====== GIVEN RECORDS ======
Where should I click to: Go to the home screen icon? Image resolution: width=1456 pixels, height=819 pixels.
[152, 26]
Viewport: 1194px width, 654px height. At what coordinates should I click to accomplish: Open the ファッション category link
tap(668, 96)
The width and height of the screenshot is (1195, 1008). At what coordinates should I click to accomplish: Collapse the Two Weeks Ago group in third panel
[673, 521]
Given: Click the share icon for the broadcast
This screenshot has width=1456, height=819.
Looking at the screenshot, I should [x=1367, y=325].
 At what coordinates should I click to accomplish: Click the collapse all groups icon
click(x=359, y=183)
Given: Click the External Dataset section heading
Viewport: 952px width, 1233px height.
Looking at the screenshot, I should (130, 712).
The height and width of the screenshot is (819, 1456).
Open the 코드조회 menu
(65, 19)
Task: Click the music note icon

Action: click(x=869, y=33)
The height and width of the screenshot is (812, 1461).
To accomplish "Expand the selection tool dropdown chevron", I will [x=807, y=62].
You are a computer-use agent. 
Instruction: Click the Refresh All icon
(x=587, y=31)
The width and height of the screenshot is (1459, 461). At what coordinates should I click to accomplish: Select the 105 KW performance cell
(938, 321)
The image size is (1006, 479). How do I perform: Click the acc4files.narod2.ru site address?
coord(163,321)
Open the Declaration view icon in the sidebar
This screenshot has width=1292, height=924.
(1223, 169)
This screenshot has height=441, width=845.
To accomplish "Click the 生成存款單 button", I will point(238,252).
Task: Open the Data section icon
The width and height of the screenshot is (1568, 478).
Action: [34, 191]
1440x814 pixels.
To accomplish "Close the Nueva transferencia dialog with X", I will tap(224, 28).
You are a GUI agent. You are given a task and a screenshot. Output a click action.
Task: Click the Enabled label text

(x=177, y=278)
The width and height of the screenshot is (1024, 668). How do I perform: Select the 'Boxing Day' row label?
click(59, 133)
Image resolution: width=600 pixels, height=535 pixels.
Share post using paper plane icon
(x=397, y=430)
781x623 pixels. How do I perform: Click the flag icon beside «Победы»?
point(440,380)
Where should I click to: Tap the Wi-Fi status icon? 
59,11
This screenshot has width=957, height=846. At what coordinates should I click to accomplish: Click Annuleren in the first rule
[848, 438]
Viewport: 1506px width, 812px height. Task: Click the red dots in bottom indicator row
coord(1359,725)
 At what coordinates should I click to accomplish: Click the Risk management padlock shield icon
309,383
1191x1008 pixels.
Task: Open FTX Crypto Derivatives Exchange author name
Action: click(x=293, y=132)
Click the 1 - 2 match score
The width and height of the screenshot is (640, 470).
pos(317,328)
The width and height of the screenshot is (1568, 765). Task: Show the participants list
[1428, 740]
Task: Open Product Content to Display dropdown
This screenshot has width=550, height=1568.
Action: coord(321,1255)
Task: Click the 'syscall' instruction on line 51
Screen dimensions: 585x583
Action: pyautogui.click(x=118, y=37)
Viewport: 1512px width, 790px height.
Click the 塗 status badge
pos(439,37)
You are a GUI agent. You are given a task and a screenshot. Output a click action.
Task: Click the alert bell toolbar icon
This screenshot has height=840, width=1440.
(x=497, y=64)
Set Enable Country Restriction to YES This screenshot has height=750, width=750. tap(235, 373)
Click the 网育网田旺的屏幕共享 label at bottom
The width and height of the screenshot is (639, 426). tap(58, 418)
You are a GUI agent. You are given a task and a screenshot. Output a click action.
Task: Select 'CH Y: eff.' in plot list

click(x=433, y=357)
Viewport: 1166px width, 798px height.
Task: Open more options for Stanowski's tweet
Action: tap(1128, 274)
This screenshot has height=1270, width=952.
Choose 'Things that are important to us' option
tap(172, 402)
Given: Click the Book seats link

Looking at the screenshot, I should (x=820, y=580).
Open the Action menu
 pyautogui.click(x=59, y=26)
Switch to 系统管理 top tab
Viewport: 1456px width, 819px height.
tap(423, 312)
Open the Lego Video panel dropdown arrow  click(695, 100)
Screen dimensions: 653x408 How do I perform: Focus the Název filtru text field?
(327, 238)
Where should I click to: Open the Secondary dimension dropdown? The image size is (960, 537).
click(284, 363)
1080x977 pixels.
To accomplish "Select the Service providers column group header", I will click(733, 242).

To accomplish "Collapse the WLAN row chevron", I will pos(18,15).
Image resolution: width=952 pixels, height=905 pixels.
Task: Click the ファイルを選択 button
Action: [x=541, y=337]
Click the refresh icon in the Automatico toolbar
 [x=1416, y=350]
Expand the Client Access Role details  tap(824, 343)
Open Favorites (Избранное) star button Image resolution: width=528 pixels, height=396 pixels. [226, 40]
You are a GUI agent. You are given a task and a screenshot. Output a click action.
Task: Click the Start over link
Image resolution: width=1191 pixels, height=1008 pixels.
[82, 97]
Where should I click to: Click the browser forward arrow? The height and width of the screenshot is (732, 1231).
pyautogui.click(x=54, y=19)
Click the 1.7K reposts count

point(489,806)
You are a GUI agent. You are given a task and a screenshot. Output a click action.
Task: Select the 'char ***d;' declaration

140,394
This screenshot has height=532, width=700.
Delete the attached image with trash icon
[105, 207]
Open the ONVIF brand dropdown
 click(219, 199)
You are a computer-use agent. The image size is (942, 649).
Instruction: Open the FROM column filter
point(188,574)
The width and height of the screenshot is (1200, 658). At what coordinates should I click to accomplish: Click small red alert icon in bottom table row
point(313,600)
======
__THE EXERCISE__
In the material, take the lines starting at the line that contains "This screenshot has width=957, height=846." and ending at the line that contains "(x=497, y=64)", and write them out again with "Viewport" swapped for "Screen size" throughout, changing nothing else.

__ANSWER__
This screenshot has width=957, height=846. At what coordinates should I click to accomplish: Click Annuleren in the first rule
[848, 438]
Screen size: 1506px width, 812px height. Task: Click the red dots in bottom indicator row
coord(1359,725)
 At what coordinates should I click to accomplish: Click the Risk management padlock shield icon
309,383
1191x1008 pixels.
Task: Open FTX Crypto Derivatives Exchange author name
Action: click(x=293, y=132)
Click the 1 - 2 match score
The width and height of the screenshot is (640, 470).
pos(317,328)
The width and height of the screenshot is (1568, 765). Task: Show the participants list
[1428, 740]
Task: Open Product Content to Display dropdown
This screenshot has width=550, height=1568.
Action: coord(321,1255)
Task: Click the 'syscall' instruction on line 51
Screen dimensions: 585x583
Action: pyautogui.click(x=118, y=37)
Screen size: 1512px width, 790px height.
Click the 塗 status badge
pos(439,37)
You are a GUI agent. You are given a task and a screenshot. Output a click action.
Task: Click the alert bell toolbar icon
This screenshot has height=840, width=1440.
(x=497, y=64)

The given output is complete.